Sunday, April 29, 2012

Demeter's Grief

"Heaven has no rage like love to hatred turned / Nor hell a fury like a woman scorned."
- William Congreve
As a maiden midwife student I really related to the Persephone story- the idea of exploring the underworld, finding magic in the star arrangements of the jeweled red pomegranate seeds. There was a romance in finding out what lies beneath, exploring the unknown and dark. I saw it as the necessary work for creativity, a metaphor for all birth. Going deep and emerging new. Initiation. Now, perhaps it is partly that I am a mother, I see it from Demeter's side. The tragedy of her daughter taken while picking flowers. Both the mother, and the midwife in me can feel under my skin the potential depth and power of a mother's grief. Demeter, so devastated she shuts down the green of the world for the length of her daughter's absence...every single year!!  Now, after my first few winters, I get that that imagery is no joke. Winter, a grieving mother. 

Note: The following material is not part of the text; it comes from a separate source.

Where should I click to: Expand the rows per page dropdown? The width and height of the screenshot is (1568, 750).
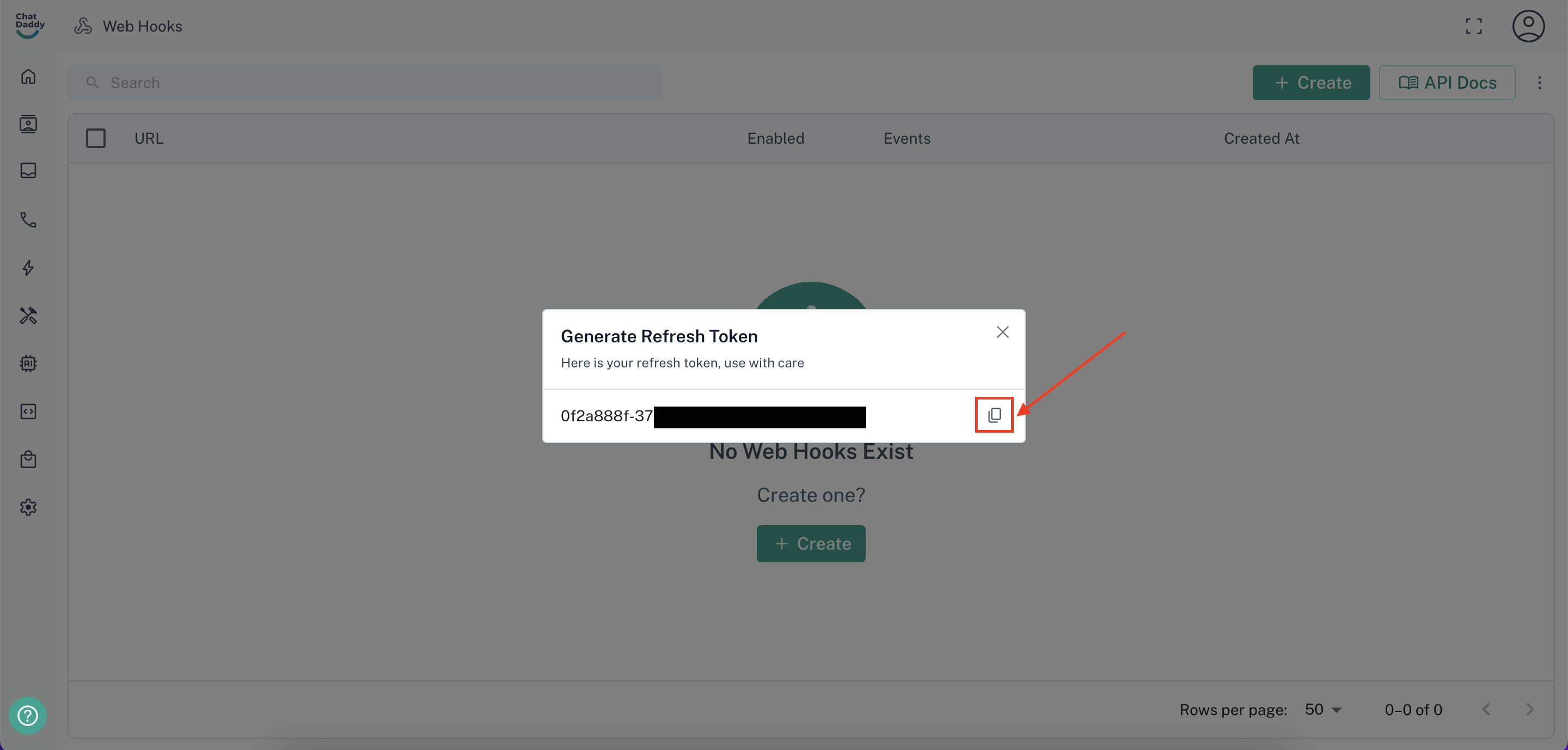[1324, 709]
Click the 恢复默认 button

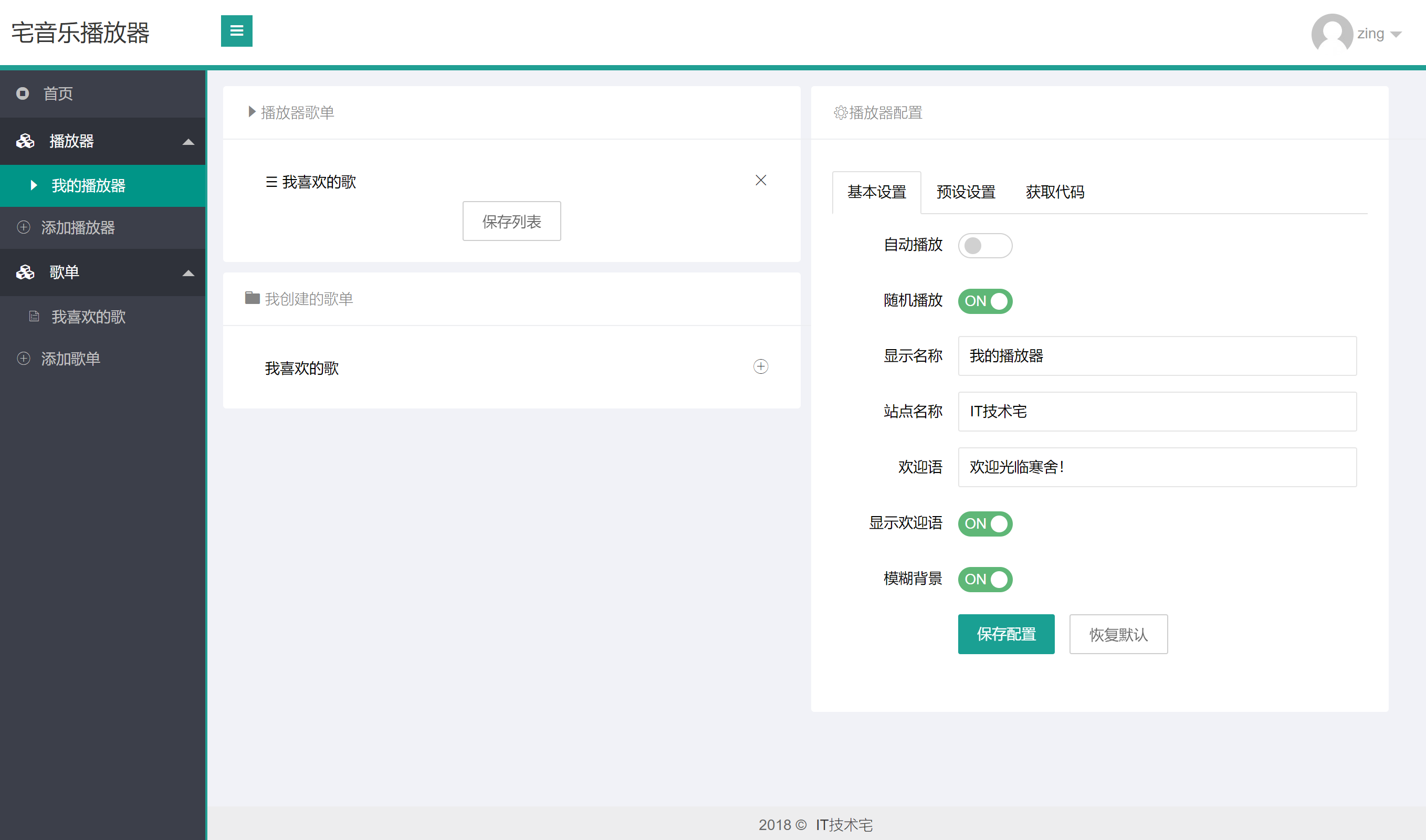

Death was more fun when it was a myth, instead of a season. Winter was new to me when I moved to Sweden. I had never owned a coat or seen the leaves change in Autumn until we lived here. I am from Florida, where Americans go to evade winter and death in their retirement by playing shuffleboard in the eternal sunshine, and lounging on inflatable rafts in swimming pools like Ponce De Leon's fountain of youth. I am not sure I am cut out for these winters. Maybe I am just bad at it, lacking training. Maybe it is just been a part of having babies, being home with kids in a country where few other mothers are. Not having anyone to talk to, not a single soul sister who knows what I mean, if you know what I mean! Maybe I just lost all the sparkle, creativity, or power I ever had and just suck now, and forever. Is it the Vitamin D? Will St. Johns Wort help? These are the questions you ask yourself after a while if you live somewhere where the sun may set at 3:30 in the afternoon. Shouldn't I relish the cozy quiet and warm my hands and heart sipping tea by the light of my wood stove, and knit in my rocking chair? I have the knitting needles, the awesome wood stove, the red cabin the woods, the tea. Why then did I spend my winter asleep, in agony of loneliness, or on facebook looking for something it can never give me? This makes me very cautious of my favorite escapist pursuit, planning alternate lives. If I can not enjoy this one, what makes me think any of my other invented options will help?

Winter is long, hard, and on a psychic level I become immobilized like Demeter, not sure I can have faith in the return of the light and delight. The last days of winter are like the end of labor, when you are lost and not sure you can really make it- it is just too much, it is not okay, it is stupid, and will never end and is probably not worth it a midwife if a woman expresses that in birth, I recognize it as a signpost and feel a little rush of joy, for I know it means she is about to start pushing and the baby will soon come. The babies really do come come, despite the moment of doubt, and winter does end, despite the bleakness  within and without. 

The spring is really, really springing here, a rebirth, and not one that came to us with out labor. Today was truly warm, the first rabbit ears of young leaf buds are showing more than just a little bit, and the rhubarb has hit the point of rapid unfolding where you can see changes in it's growth from the beginning to the end of the day. Really, it is over. I am remember what it is that is okay and even good about this life in Sweden. Words can not say how my body responds to the sight of a little more young green on the birches. 

Now, as spring really comes upon us, I feel the sap running in my veins again, life returning, and can imagine how Demeter felt when Persephone returned. That, is also no joke, the joy a mother feels when her long lost child returns. 

Spring. Part of the cycles. Birth/Growth/Death, Maiden/Mother/Crone.


Jessica said...

This is a very beautifully written post. It made me teary eyed. I can relate to being Persephone in this story in that whenever I visit the US, of course I'm visiting my family and mother. I can easily see her feeling as Demeter does, whenever I return from the "abyss" of not existing in her real life.

Maggie said...

Thank you, that was so beautiful to read! Especially on Mother's Day. So glad your labor has ended and spring is upon you. You are brilliant, that is why you need the life giving light so much...because it is what you are made of.